The graphs below show the evolution of each of the individuals in the population. Note: in order to study a graph more closely, set the simulation speed to 0.
The concept can be expressed as a stochastic differential equation

\left\{ \begin{aligned} \frac{dv_i}{dt} &= \sum_j (1+\frac{1}{2}\gamma)v_iT_{ij}x_{ij} + \frac{1}{2}\gamma v_jT_{ji}x_{ji} + (1+\gamma)v_jT_{ji}(1-x_{ji}) \\ \frac{dT_{ij}}{dt} &= T_{ij}\left(\frac{1+\alpha}{1+\alpha T_{ij}}\right)^{2(x_{ij}-\frac{1}{2})} + T_{ji}\left(\frac{1+\alpha}{1+\alpha T_{ji}}\right)^{2(x_{ji}-\frac{1}{2})}\\ x_{ij} &= \left\{ \begin{aligned} 0,& \text{ with probability } 1-h_j\\ 1,& \text{ with probability } h_j \end{aligned} \right. \end{aligned} \right. where $$x_{ij} \in \{0,1\}$$ is a random variable expressing whether a transaction at time $$t$$ from individual $$i$$ to individual $$j$$ is successful. $$v_i$$ is the value (capital) of individual $$i$$, $$h_i \in [0,1]$$ its honesty, $$T_{ij} \in ]0,1[$$ is the trust from individual $$i$$ to individual $$j$$ (it is kept symmetrical, i.e. $$T_{ij} = T_{ji}$$ ).
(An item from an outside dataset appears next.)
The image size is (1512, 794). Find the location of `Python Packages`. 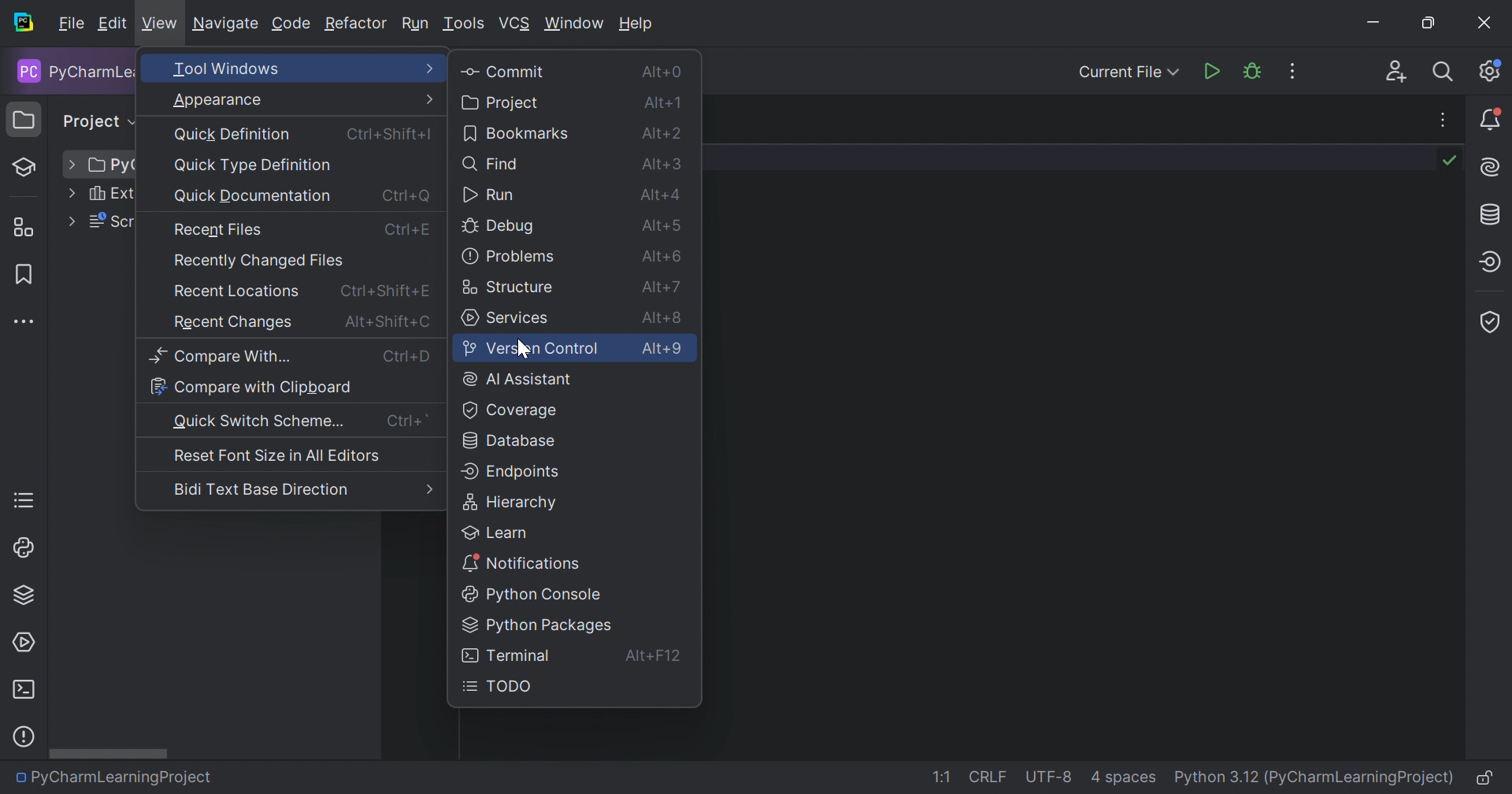

Python Packages is located at coordinates (537, 626).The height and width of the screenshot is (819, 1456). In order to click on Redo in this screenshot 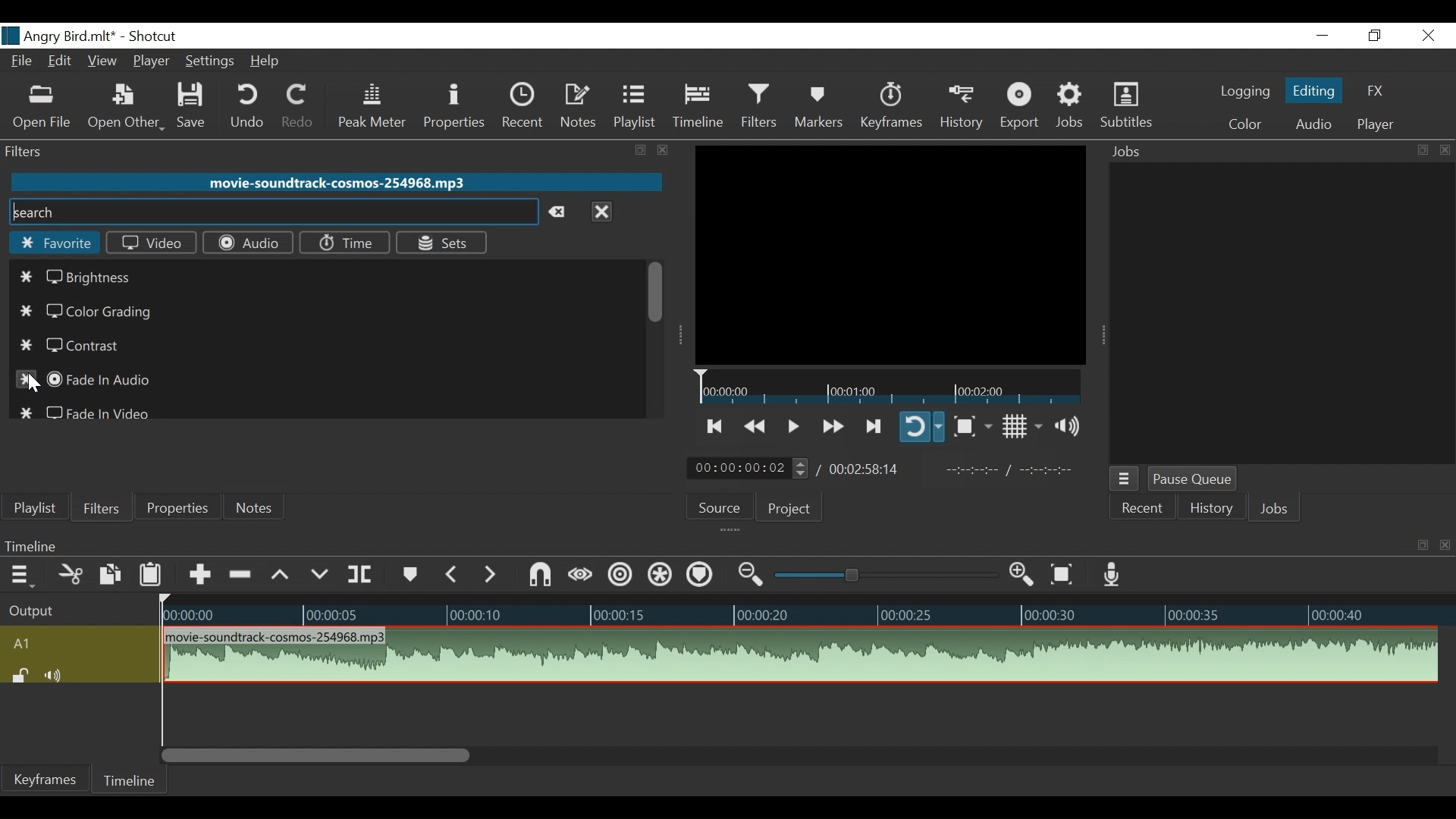, I will do `click(294, 107)`.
The constant $$\gamma$$ (gain) expresses the value created in each transaction relative to the investment. The constant $$\alpha$$ expresses how much the trust increases or decreases during a successful, respectively unsuccessful transaction.

### Key take-aways:

• Growth increases exponentially as a function of trust.
• Growth increases exponentially as a function of productivity.
• The individual's trust level or productivity is not determining for the position (capital) within the society.
• The group's average level of honesty/trust is determining for the individuals' capital (the individuals stay grouped).
• The model is highly simplified and doesn't capture all aspects, but is generally perceived as an expression of common sense.
• According to the model, the winning strategy for the individual is to promote honesty and active relations within one's social groups.